On 9/12/00, at 11:53 PM, Samantha Atkins wrote:
>Somehow I doubt you actually tried this. The results are not very good
>at all. You would have to position the pages well (no mean trick as
>they aren't exactly 8-1/2 * 11 usually) flip the stack of pages over to
>scan both sides, have the OCR or post processing paste the results
>together in a continuous narrative, post process a lot more with a
>really good dictionary/grammar program to try to fix the 10% or so
>minimum OCR errors likely fro the process thus far and still have a
>pretty major editing job to make the results really good.
I have not tried to do this. I have been told by people who routinely
move material onto on-line that this is the procedure they use.
There are gotchas, but not as many as you list. The pages don't have to
be well-positioned. High-end software can automatically correct for
page orientation. Flipping the stack takes three seconds. Pasting the
results into the right order is also fast. Good OCR will get at least
98% accuracy. And who said the posted result is error-free?
On the other hand, they could just be retyping the books.
ProCD was one of the first companies to sell CDs of phone directories.

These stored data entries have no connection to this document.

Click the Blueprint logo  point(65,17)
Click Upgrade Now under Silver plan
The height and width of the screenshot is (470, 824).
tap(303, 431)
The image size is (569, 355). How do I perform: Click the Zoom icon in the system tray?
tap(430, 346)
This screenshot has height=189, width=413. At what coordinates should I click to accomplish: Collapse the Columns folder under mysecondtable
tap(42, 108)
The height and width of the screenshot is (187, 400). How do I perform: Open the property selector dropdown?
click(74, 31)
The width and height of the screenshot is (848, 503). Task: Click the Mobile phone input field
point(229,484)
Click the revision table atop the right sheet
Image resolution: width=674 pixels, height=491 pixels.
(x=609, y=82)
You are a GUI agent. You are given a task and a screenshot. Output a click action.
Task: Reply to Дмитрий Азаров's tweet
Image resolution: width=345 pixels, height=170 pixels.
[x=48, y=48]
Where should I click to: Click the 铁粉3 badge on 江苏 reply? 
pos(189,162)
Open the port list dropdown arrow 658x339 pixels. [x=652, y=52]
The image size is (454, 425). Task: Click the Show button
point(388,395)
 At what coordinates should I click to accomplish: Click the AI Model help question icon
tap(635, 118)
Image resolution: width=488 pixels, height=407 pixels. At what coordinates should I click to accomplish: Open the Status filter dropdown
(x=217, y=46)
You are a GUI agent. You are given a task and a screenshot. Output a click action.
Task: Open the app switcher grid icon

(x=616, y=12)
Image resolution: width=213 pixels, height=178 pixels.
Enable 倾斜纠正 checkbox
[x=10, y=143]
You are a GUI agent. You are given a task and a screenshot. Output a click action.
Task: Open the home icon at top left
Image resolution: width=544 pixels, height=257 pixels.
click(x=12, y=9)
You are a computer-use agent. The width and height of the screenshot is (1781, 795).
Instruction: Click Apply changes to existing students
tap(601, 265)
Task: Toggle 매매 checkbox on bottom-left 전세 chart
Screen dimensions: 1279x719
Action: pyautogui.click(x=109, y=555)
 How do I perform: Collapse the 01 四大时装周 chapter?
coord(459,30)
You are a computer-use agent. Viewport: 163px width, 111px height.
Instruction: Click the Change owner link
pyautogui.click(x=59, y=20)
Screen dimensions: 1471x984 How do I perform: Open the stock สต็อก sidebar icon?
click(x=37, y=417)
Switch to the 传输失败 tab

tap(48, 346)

They tried the OCR approach and found it took too much work to get the
quality they were shooting for. So they hired hundreds of young Chinese
women, paying them pennies an hour, to retype the phone books. Each entry
is typed in by two different people. If the two match, the entry is
accepted. If they differ, a third person, more literate in English,
determines which is correct.
-- David Lubkin.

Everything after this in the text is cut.